=== Material shown ===

┄┄┄┄┄┄┄┄┄┄┄┄┄┄┄┄┄┄┄┄

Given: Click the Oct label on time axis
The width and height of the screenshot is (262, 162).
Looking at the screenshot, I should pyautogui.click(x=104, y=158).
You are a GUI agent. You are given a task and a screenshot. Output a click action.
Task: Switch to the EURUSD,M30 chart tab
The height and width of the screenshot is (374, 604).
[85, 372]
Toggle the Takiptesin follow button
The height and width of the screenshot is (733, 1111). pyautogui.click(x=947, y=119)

┄┄┄┄┄┄┄┄┄┄┄┄┄┄┄┄┄┄┄┄

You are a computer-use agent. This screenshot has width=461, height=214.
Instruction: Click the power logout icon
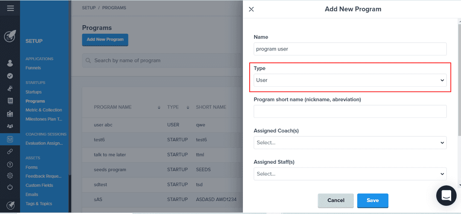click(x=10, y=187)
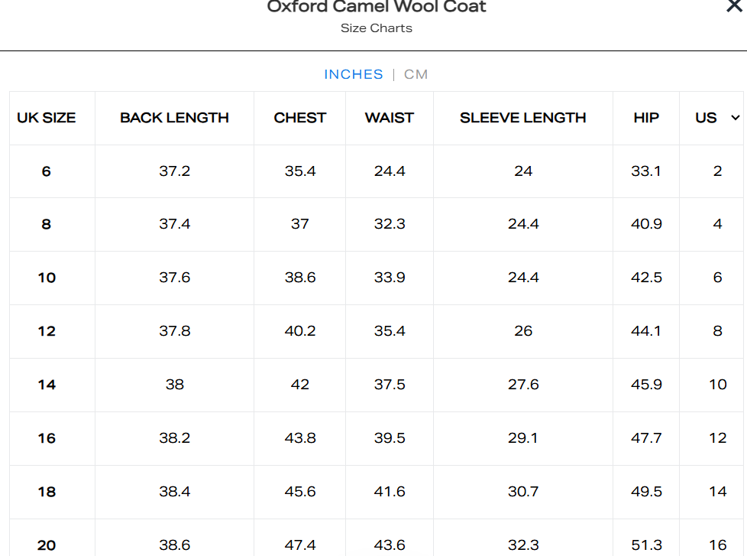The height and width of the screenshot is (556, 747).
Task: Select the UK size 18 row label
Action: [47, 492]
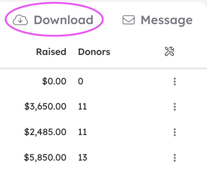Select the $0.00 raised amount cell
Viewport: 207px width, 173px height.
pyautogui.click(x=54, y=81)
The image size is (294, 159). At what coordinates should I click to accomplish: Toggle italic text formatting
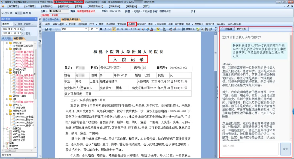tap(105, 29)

┄┄┄┄┄┄┄┄┄┄┄┄┄┄┄┄┄┄┄┄

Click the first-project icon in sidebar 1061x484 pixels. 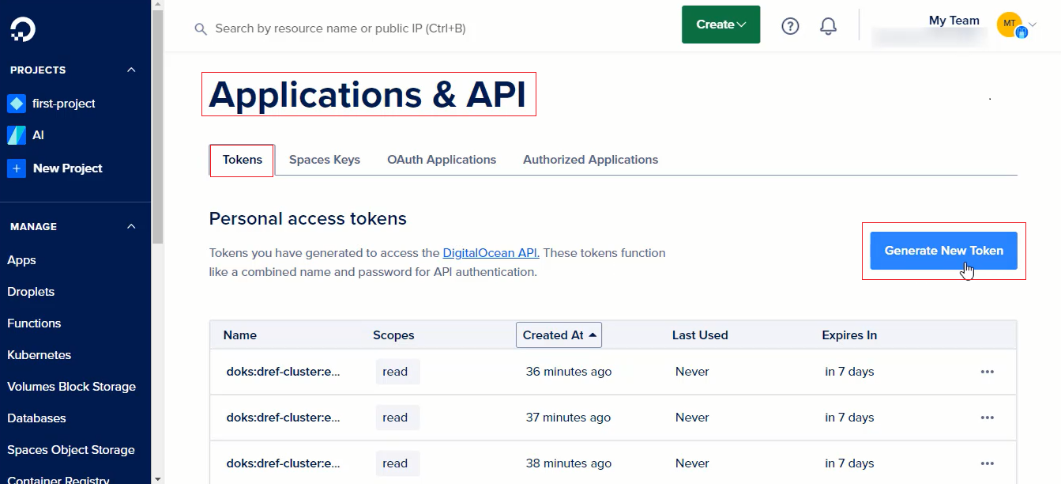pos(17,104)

┄┄┄┄┄┄┄┄┄┄┄┄┄┄┄┄┄┄┄┄

Using the listing above, tally how many lines include the word "agent". Write only the number.

=== Response below ===
2